In a statement released Tuesday, Austal revealed that while Hanwha claims to have received approval from the Committee on Foreign Investment in the United States (CFIUS) to increase its shareholding up to 100%, preliminary discussions suggest the actual approval differs from Hanwha’s interpretation. Austal is currently seeking written confirmation from CFIUS to clarify the situation.
Hanwha currently maintains a 9.9% equity stake in Austal, with an additional 9.9% economic interest through a cash settled total return swap. The South Korean company, which acquired its initial stake in March 2025, has submitted an application to Australia’s Foreign Investment Review Board (FIRB) to increase its equity position to 19.9%.

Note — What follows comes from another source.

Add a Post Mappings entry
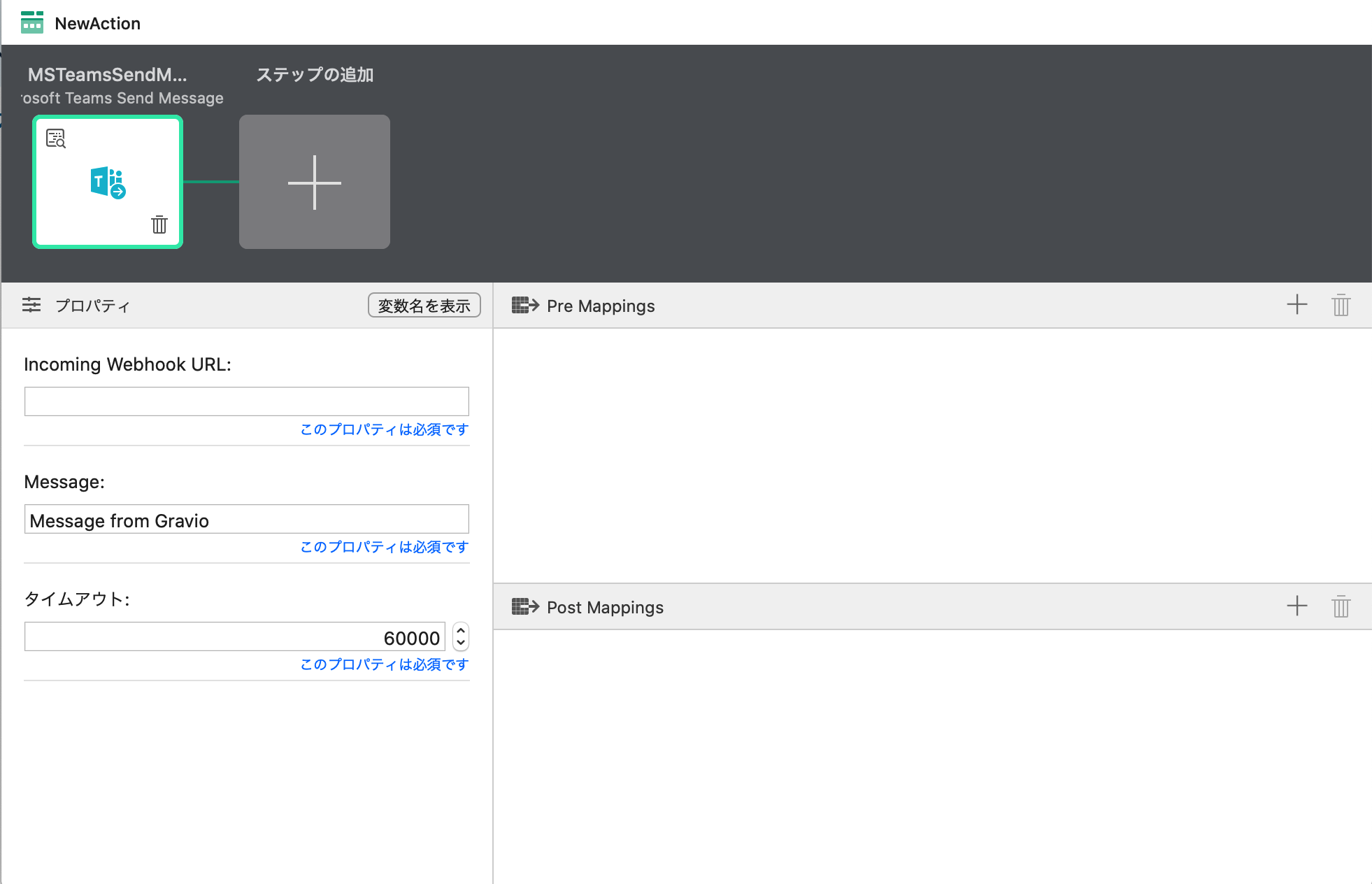The height and width of the screenshot is (884, 1372). click(1296, 606)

The dispute follows Hanwha’s announcement yesterday claiming CFIUS found “no unresolved national security concerns” with their increased stake. Hanwha Global Defense CEO Michael Coulterd had welcomed the supposed approval, stating it demonstrated “strong support within the U.S. government.”
The development is particularly significant given Austal’s strategic importance in U.S. defense shipbuilder. Through its American subsidiary, Austal USA, the company operates as a major U.S. military shipbuilder and defense contractor, with approximately 80% of its revenue derived from U.S. operations. The company maintains facilities in Mobile, Alabama, San Diego, and Charlottesville, Virginia.
Hanwha’s interest in Austal aligns with broader developments in U.S. manufacturing. The South Korean company has already established a presence in the U.S. shipbuilding sector through its recent acquisition of the Philly Shipyard and also made history earlier this year by becoming the first Korean shipyard to secure a U.S. Navy vessel maintenance contract, servicing the Military Sealift Command’s dry cargo ship USNS Wally Schirra.
This latest development also follows an unsuccessful attempt by Hanwha to acquire Austal entirely last year.
As an ASX-listed defense company, Austal’s ultimate ownership structure will be determined by FIRB’s recommendation and the Australian Treasurer’s decision regarding foreign ownership limits.
Hanwha has positioned itself as a potential strategic partner, offering Austal access to capital, international relationships, and operational expertise. However, the conflicting interpretations of the CFIUS approval underscore the complexities involved in the cross-border defense acquisition.